What is expected — Your answer must be the records below, printed exactly.

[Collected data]
===
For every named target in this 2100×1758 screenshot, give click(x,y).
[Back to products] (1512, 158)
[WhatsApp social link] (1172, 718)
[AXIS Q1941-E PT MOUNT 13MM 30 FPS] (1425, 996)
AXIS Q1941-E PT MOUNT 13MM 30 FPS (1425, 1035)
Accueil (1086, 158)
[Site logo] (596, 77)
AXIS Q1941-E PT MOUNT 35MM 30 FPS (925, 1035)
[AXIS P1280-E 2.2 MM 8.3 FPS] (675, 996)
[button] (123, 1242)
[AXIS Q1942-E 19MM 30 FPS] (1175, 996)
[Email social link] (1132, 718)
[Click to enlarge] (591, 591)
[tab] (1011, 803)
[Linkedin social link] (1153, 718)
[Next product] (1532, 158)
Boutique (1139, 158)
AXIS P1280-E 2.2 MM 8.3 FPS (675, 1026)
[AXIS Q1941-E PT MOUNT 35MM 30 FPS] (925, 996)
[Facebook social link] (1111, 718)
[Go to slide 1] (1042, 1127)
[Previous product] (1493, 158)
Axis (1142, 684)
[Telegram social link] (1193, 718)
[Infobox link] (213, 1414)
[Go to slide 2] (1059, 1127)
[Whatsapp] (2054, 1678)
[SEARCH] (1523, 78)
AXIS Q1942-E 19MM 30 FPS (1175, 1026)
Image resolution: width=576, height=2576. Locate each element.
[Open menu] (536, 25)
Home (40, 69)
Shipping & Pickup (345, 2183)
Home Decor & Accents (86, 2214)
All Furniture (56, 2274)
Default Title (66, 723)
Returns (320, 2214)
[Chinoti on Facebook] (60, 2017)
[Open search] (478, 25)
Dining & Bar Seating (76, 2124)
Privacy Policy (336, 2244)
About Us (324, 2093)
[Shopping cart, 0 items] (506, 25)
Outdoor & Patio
===
Output for this exercise —
For every named target in this 2100×1758 screenshot, give click(x,y).
[Back to products] (1512, 158)
[WhatsApp social link] (1172, 718)
[AXIS Q1941-E PT MOUNT 13MM 30 FPS] (1425, 996)
AXIS Q1941-E PT MOUNT 13MM 30 FPS (1425, 1035)
Accueil (1086, 158)
[Site logo] (596, 77)
AXIS Q1941-E PT MOUNT 35MM 30 FPS (925, 1035)
[AXIS P1280-E 2.2 MM 8.3 FPS] (675, 996)
[button] (123, 1242)
[AXIS Q1942-E 19MM 30 FPS] (1175, 996)
[Email social link] (1132, 718)
[Click to enlarge] (591, 591)
[tab] (1011, 803)
[Linkedin social link] (1153, 718)
[Next product] (1532, 158)
Boutique (1139, 158)
AXIS P1280-E 2.2 MM 8.3 FPS (675, 1026)
[AXIS Q1941-E PT MOUNT 35MM 30 FPS] (925, 996)
[Facebook social link] (1111, 718)
[Go to slide 1] (1042, 1127)
[Previous product] (1493, 158)
Axis (1142, 684)
[Telegram social link] (1193, 718)
[Infobox link] (213, 1414)
[Go to slide 2] (1059, 1127)
[Whatsapp] (2054, 1678)
[SEARCH] (1523, 78)
AXIS Q1942-E 19MM 30 FPS (1175, 1026)
Image resolution: width=576, height=2576. Locate each element.
[Open menu] (536, 25)
Home (40, 69)
Shipping & Pickup (345, 2183)
Home Decor & Accents (86, 2214)
All Furniture (56, 2274)
Default Title (66, 723)
Returns (320, 2214)
[Chinoti on Facebook] (60, 2017)
[Open search] (478, 25)
Dining & Bar Seating (76, 2124)
Privacy Policy (336, 2244)
About Us (324, 2093)
[Shopping cart, 0 items] (506, 25)
Outdoor & Patio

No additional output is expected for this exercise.